L’année2022 marque un retour brutal des enjeux internationaux dans le débat public sous l’effet d’une guerre en Ukraine qui alimente conflits, instabilité et de potentielles crises alimentaires un peu partout dans le monde. Après un cycle électoral majeur en France, c’est aussi vers le Sahel et l’Afrique que l’attention des nouvelles autorités doit se tourner.
Car, depuis bientôt dix ans, c’est dans cette région que l’investissement militaire et diplomatique français a été le plus marqué – à commencer par les décès de plus de cinquante de ses soldats – et c’est là que pourrait se jouer plus largement une bonne partie de l’avenir de la relation de la France avec le continent.
Or les évènements survenus ces derniers mois n’ont fait que renforcer le constat d’un échec de la politique menée par la France. Le retrait de la force « Barkhane » du Mali, annoncé en février, et la multiplication de manifestations hostiles à la France et à ses intérêts auront été des éléments marquants de cette réalité. Ils ne sont pas les seuls.
Le conflit sahélien a pris une tournure géopolitique nouvelle que la crise ukrainienne éclaire de façon inattendue avec la consolidation des intérêts russes dans la région. La politique française au Sahel est en cela un chantier de reconstruction majeur qu’il faut aborder avec sérieux et clairvoyance.
Cela implique de tirer les leçons des manquements et des revers de son approche, qui aura été principalement structurée autour d’une dimension militaire et sécuritaire, sans prise en considération suffisante des racines politiques et sociales de la crise.
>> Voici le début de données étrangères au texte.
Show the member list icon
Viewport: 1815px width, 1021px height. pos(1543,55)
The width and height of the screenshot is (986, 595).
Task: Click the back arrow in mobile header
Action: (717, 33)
Les gouvernements sahéliens peinent à assurer à l’ensemble de la population – dont 40 % vit sous le seuil de pauvreté – les services sociaux de base tels que la santé, l’éducation, la protection sociale, la sécurité, et le respect des droits fondamentaux.
Le Burkina Faso, le Mali et le Tchad, trois des cinq pays du G5 Sahel, sont désormais gouvernés par des autorités militaires ; 4,5 millions de personnes ont fui les violences et près de 7 millions de personnes au Sahel central sont en insécurité alimentaire aiguë.
Basculement
Cette crise multidimensionnelle conduira sûrement les populations sahéliennes à opérer de nouveaux choix de formes d’Etat et plus largement de valeurs et modèles de société. Comme en témoignent l’extension des conflits, les contestations populaires et l’instabilité politique, la région est sans doute en train de basculer dans une nouvelle période de son histoire.